A Precarious Enterprise

Making a Life in Canadian Publishing

Reviewed by Roy MacSkimming Posted February 15, 2026

The period from the late 1960s to the millennium was a golden era in Canadian book publishing. English-speaking Canada has always been one of the world’s toughest publishing markets, with massive American competition, but after the Centennial in 1967, Canadians were hungry to read their own stories. A new generation of publishers stepped up, dedicated to providing them. For 42 years, Vancouver-based Douglas & McIntyre (D&M) was one of the best.

Founded in 1971 by the late Jim Douglas and his younger colleague Scott McIntyre, D&M mined the rich resources of British Columbia’s unique culture to produce books of regional, national and international importance. In A Precarious Enterprise, McIntyre chronicles the company’s inspiring rise and unexpected fall.

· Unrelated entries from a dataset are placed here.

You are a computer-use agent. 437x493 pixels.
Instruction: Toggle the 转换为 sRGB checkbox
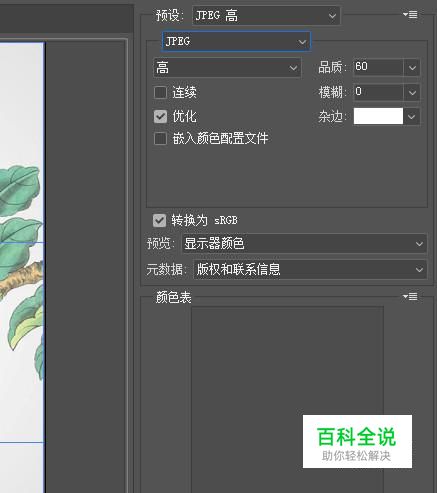[x=159, y=221]
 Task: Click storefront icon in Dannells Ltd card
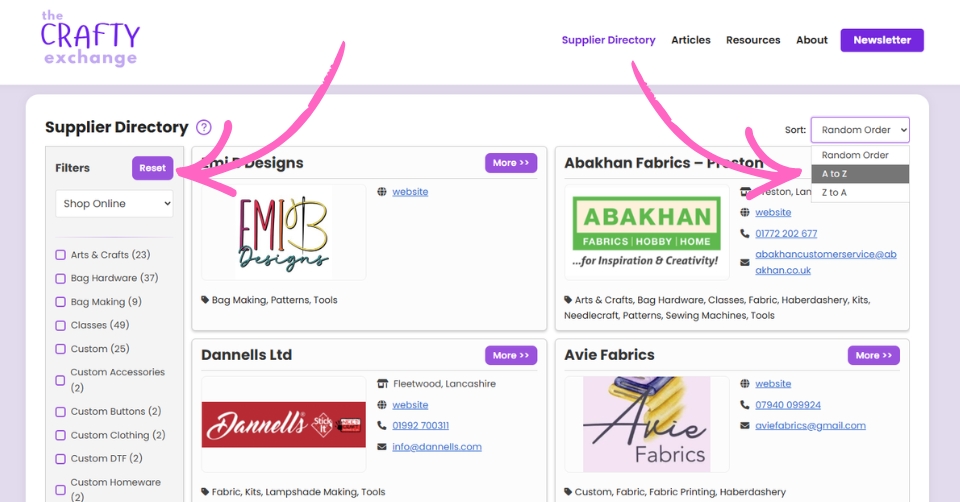[382, 384]
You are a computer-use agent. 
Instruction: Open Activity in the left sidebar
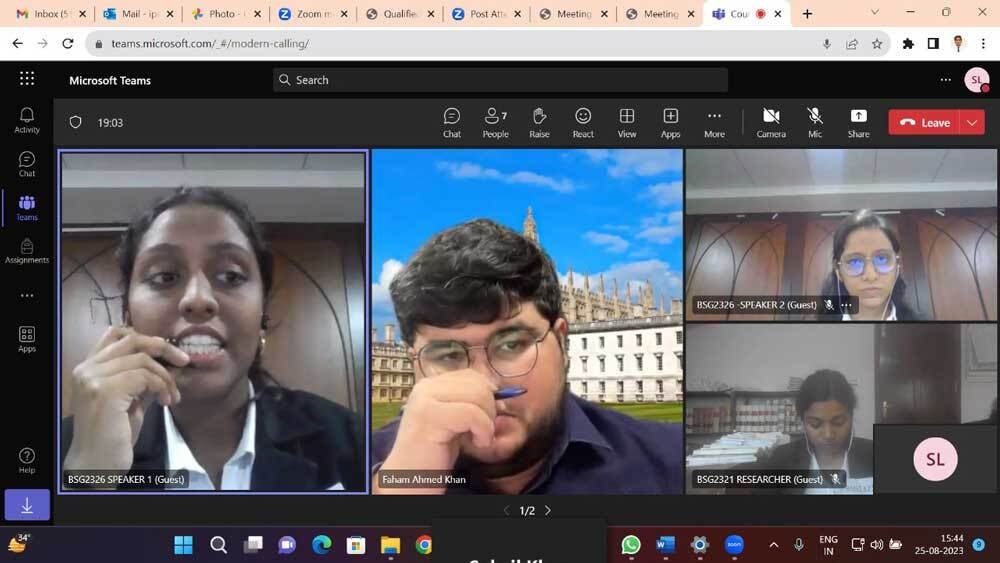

The partners’ idealism was grounded by experience in book sales and marketing. They understood cash flow as well as good writing and design. An early success was the children’s classic Johann’s Gift to Christmas by Jack Richards, an international bestseller. The Days of Augusta by Shuswap (Secwépemc) Elder Mary Augusta Tappage Evans launched D&M’s long-standing commitment to Indigenous West Coast culture and art. After McIntyre became majority shareholder, output swelled to 75 titles annually: non-fiction on Canadian history; award-winning fiction and children’s books; and high-end volumes on such iconic B.C. painters as Emily Carr and Jack Shadbolt.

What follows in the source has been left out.